* ASSIGNMENT *
Go to the line with "The height and width of the screenshot is (470, 347)." in the material below and copy from there through the line with "Task: Click the Portugal", exactly. Pictures are not copied.

SUPPLIED DATA: Begin

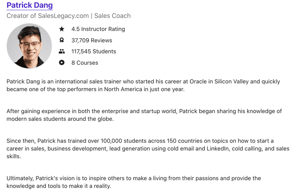Screen dimensions: 293x192
Task: Click the courses play-button icon
Action: 62,62
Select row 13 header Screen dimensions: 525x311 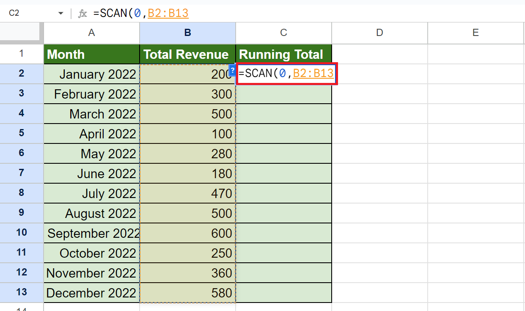[22, 292]
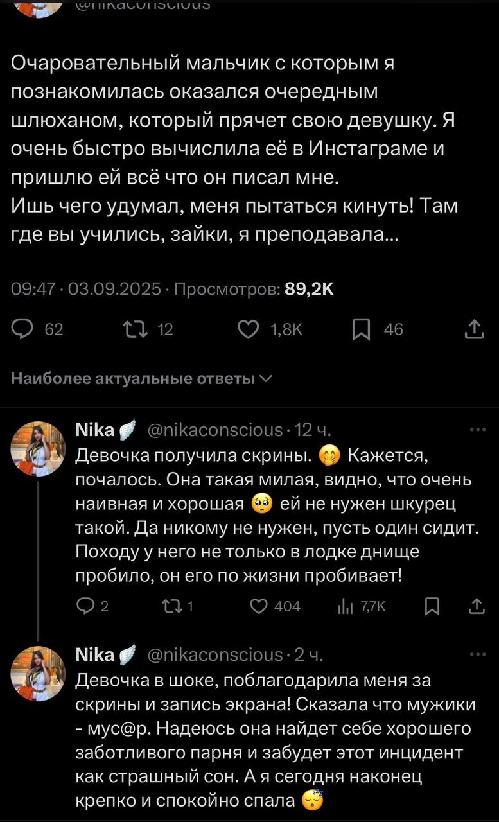Screen dimensions: 499x822
Task: Share the 12 ч. reply via upload icon
Action: point(476,605)
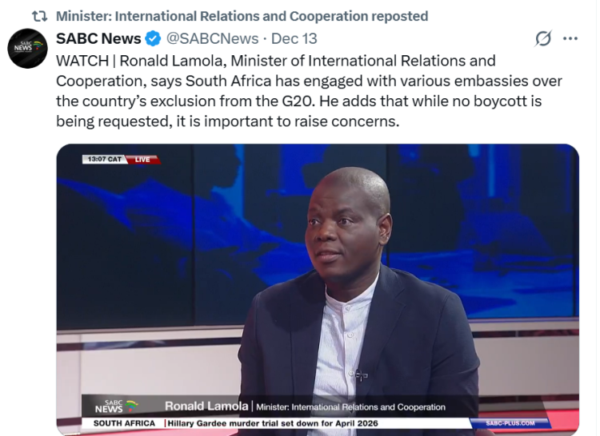Open the three-dot more options menu
This screenshot has width=600, height=436.
[x=570, y=38]
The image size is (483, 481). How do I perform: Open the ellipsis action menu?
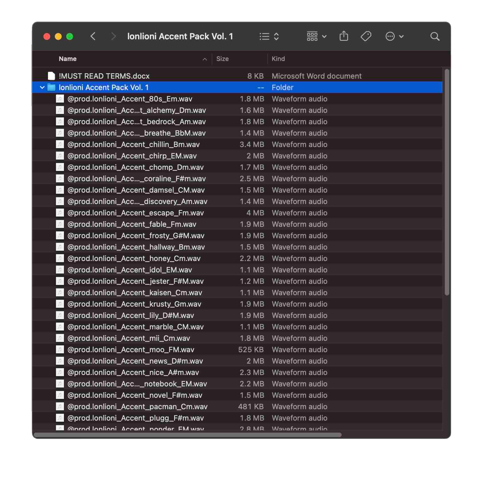tap(394, 36)
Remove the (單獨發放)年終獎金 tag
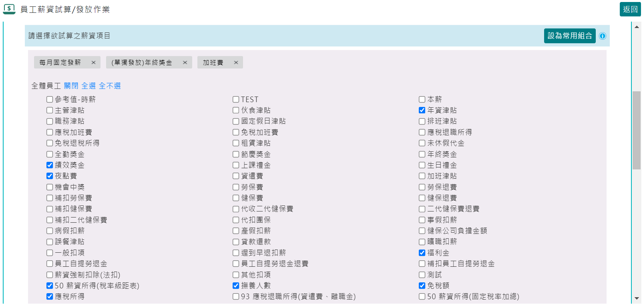This screenshot has height=304, width=643. (185, 62)
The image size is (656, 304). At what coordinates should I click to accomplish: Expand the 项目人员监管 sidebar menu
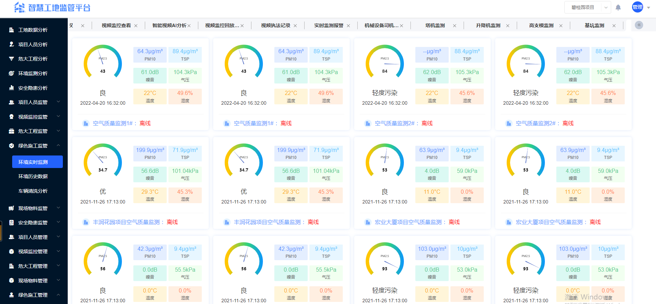coord(58,102)
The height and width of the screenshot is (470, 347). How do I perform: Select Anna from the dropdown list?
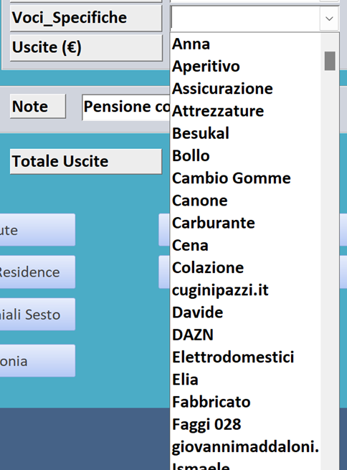245,44
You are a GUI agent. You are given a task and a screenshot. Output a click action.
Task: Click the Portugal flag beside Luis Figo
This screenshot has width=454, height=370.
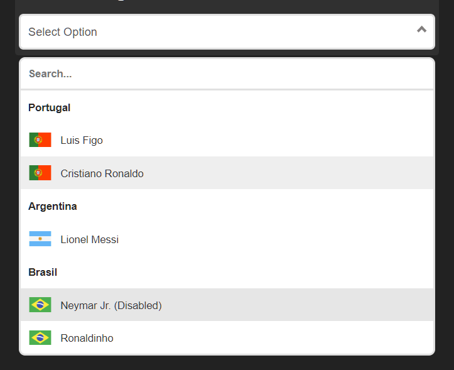click(x=40, y=140)
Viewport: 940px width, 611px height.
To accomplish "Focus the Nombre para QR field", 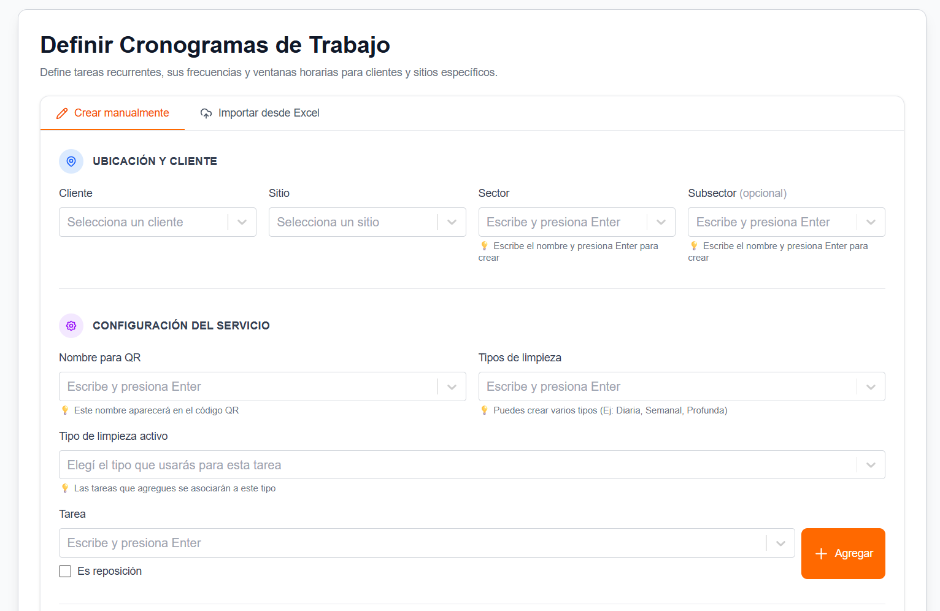I will (262, 386).
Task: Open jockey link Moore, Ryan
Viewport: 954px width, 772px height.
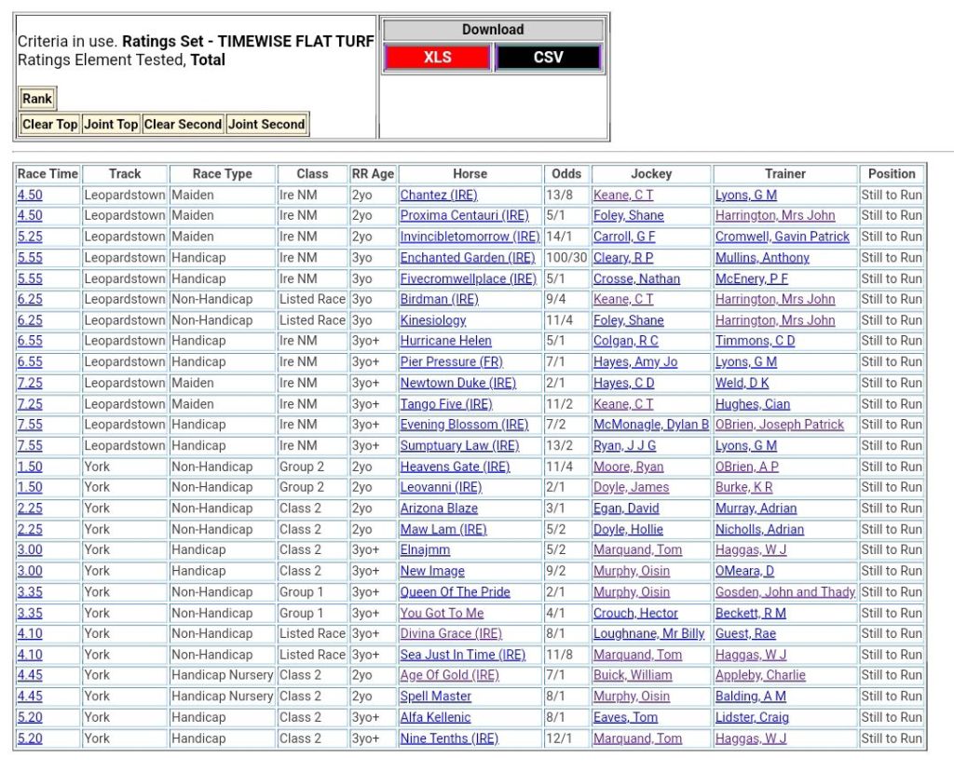Action: pos(628,467)
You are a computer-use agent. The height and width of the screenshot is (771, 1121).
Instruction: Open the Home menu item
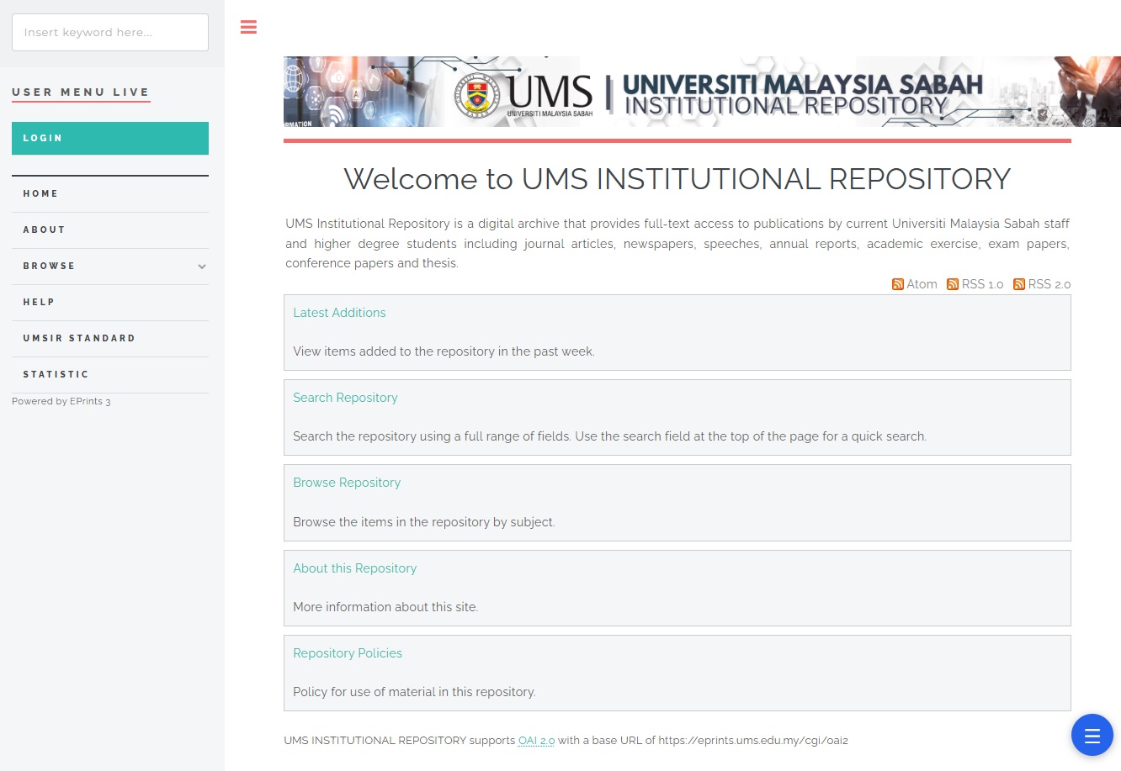(x=40, y=193)
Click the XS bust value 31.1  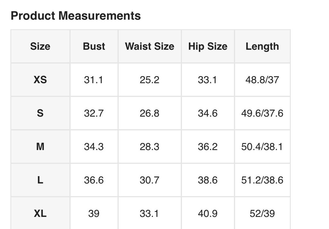click(x=93, y=80)
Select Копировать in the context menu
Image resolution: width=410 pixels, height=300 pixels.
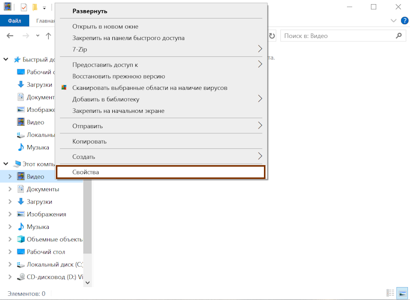90,141
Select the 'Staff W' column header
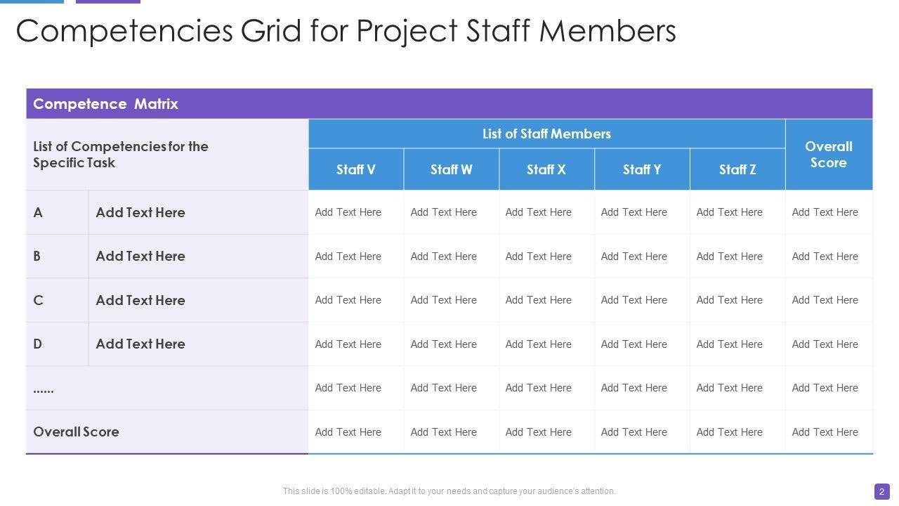This screenshot has width=899, height=506. tap(452, 169)
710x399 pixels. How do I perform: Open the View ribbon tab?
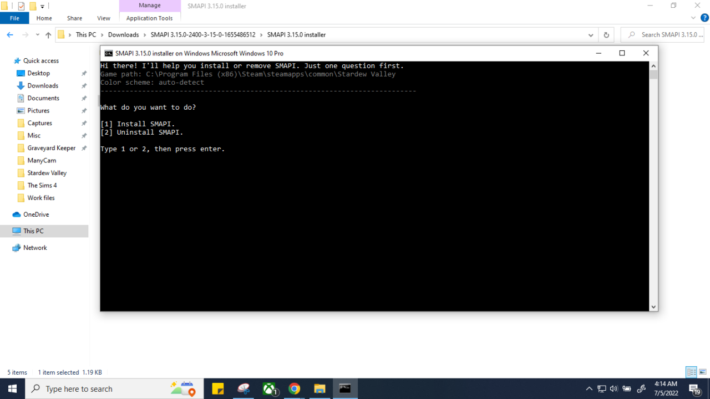tap(103, 18)
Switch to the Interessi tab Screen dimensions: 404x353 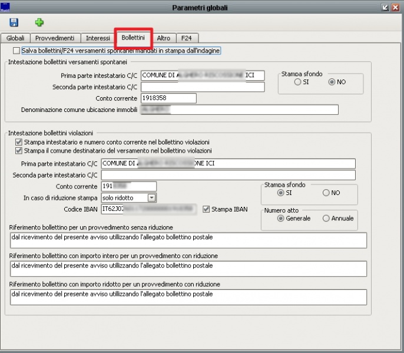(97, 38)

SUPPLIED DATA: End

* REPLY *
The height and width of the screenshot is (470, 347). How do I perform: Select Anna from the dropdown list?
245,44
You are a GUI agent. You are given a task and a screenshot. Output a click action.
Task: Click the Portugal flag beside Luis Figo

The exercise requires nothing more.